コロナが拡大する中で、ネットで多く見かけた「今は音楽は要らない」という言葉。カチンとは来たけど、ストンとも落ちました。だけど、そんな風にささくれだった人々の心を癒やすものこそが音楽だったり、演劇だったり、美術だったり、いわば芸術だったりする。人類が始まってから、一度も失われなかった文化。世界がこの脅威と正面から向き合った今こそ、僕らの出番だと思っています。

5月からのツアーも全公演延期になりました。再開した時は、「当たり前なんてない」「同じ1日などない」ということを分かち合えればと思います。これは結成時からの己の活動理念であるけれど、東日本大震災から始まり、今回のことまでつながり、この10年でより真実味が増したと思う。一緒に歌ったり、肩を組んだり、ハグやハイタッチすら、全てが何よりも尊い瞬間だったということを心に留めて、今まで以上に大切に空間と時間を使い、作品を生み出していきたいです。

ファンのみんなに…? もちろんご褒美を用意しています。収束時に開催を予定している活動再開記念公演「超絶過剰濃厚接触GIG~タイガー!ファイヤー!サイバー!ファイバー!ダイバー!バイバー!ジャージャー!ファイボ!ワイパー!だけど俺らアイパー!猫っ可愛がり大集会~」ですね。当然日程は未定ですが、我々を待っていてくれたみんなを、世間が引くくらい猫っ可愛がりします。この日のためにも、今は良い子にしてるんだゾ。(構成・大友陽平)

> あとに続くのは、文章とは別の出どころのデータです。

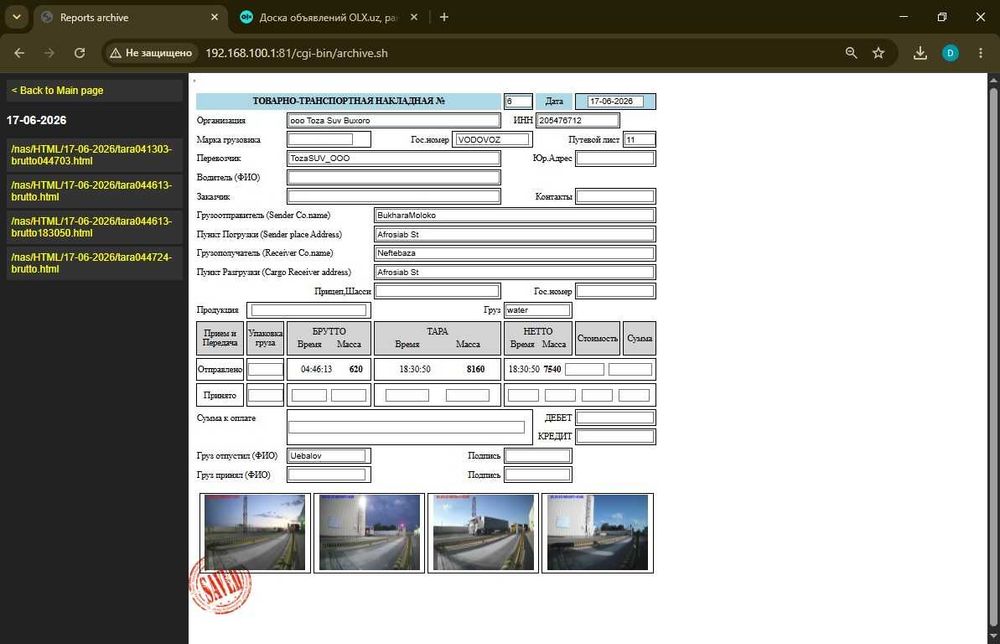The width and height of the screenshot is (1000, 644).
Task: Click the page vertical scrollbar
Action: (x=994, y=357)
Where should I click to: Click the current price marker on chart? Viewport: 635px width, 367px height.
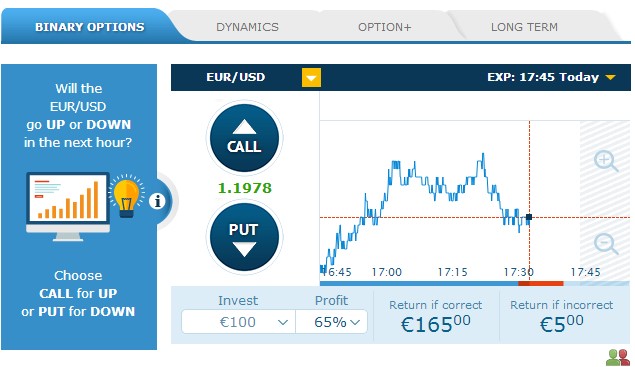coord(528,217)
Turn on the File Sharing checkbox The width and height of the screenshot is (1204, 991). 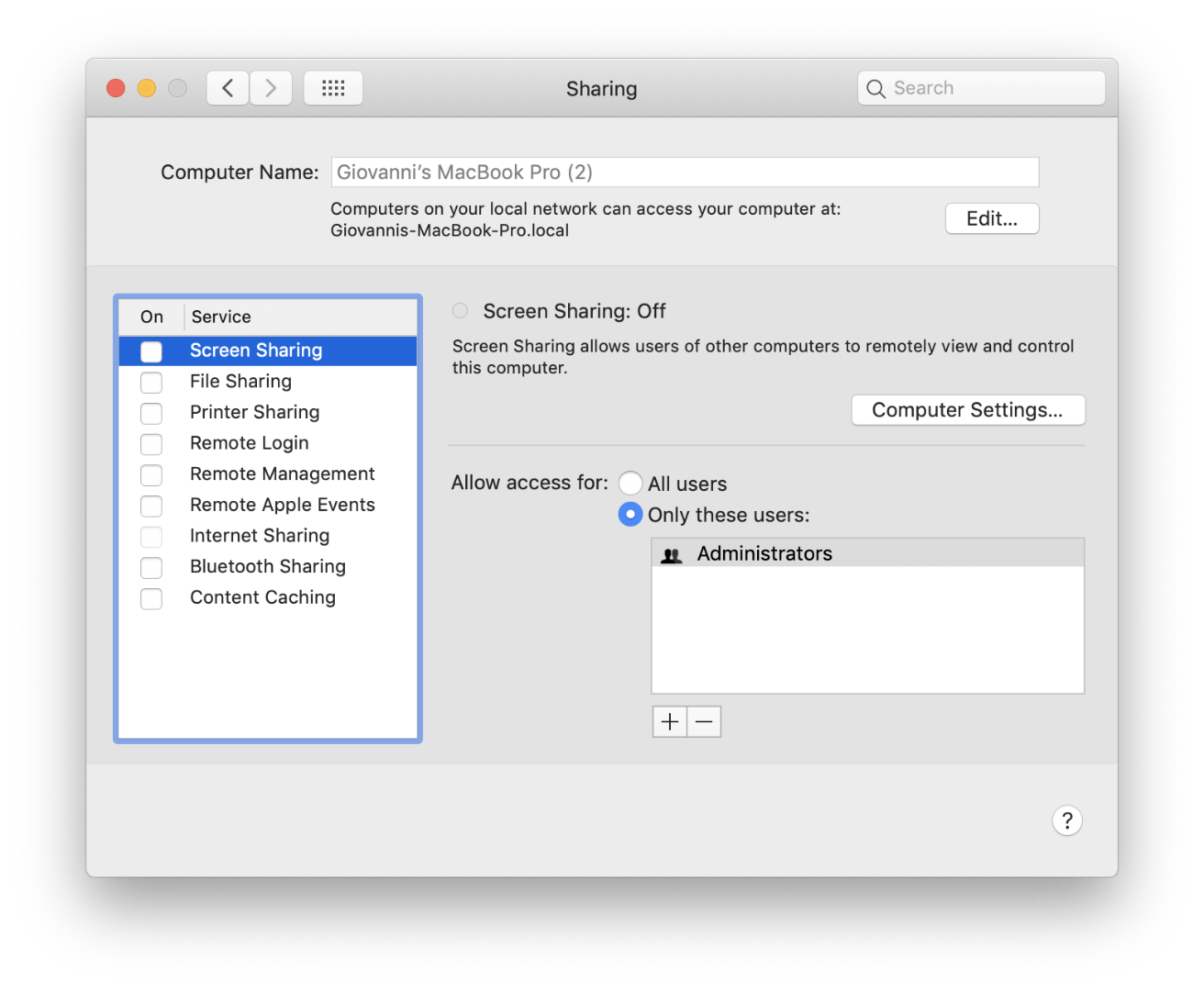pyautogui.click(x=151, y=382)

○…綾小路は「おうち時間」で“ぬるいキャンプ”にはまっているという。「テラスにキャンプギアを並べて、疑似的な屋外生活を楽しんでいます。ランチパックをホットサンドメーカーでただ焼くだけ、みたいな“ぬるクック”が最高です」。さらにゲーム「ゼルダの伝説 ブレス・オブ・ザ・ワイルド」も始めたといい「こんなとてつもないものを作ってしまう、われらが世界のNintendo。この国に生まれた事が誇らしくなります」。

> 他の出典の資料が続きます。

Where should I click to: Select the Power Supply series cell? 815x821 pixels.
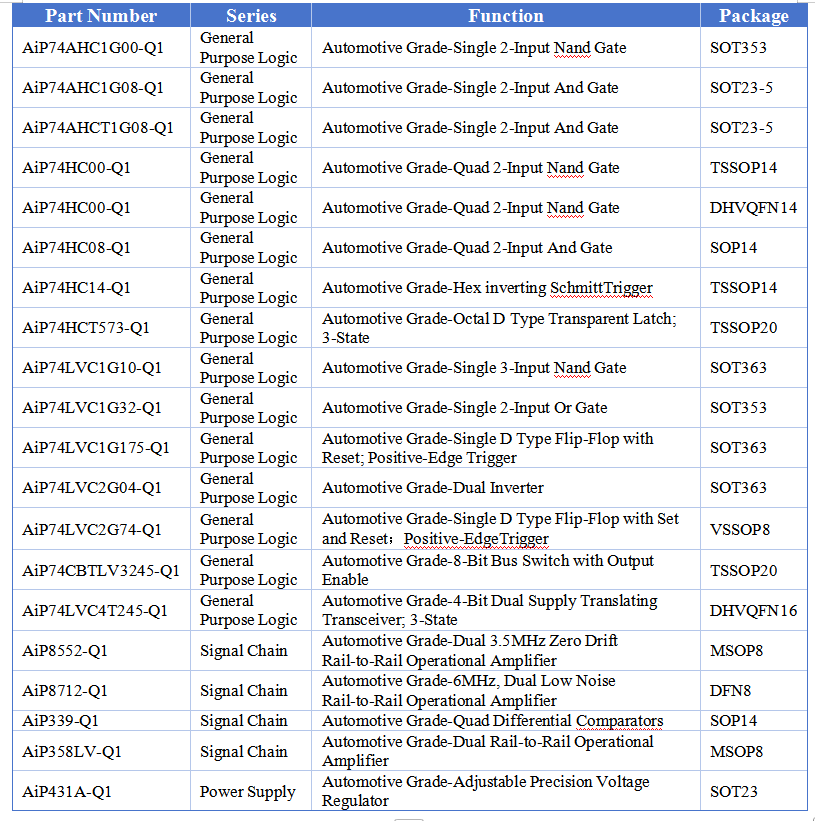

◆綾小路翔(あやのこうじ・しょう) 4月26日、千葉・木更津市生まれ。“孤高のヤンクロックバンド”氣志團の團長。97年4月に結成し、01年にメジャーデビュー。02年5月発売のシングル「One Night Carnival」で人気に。04、05年に「NHK紅白歌合戦」に連続出場。12年から地元千葉の房総で音楽フェス「氣志團万博」を開催し、毎年5万人を動員。今年も9月26~27日に開催予定。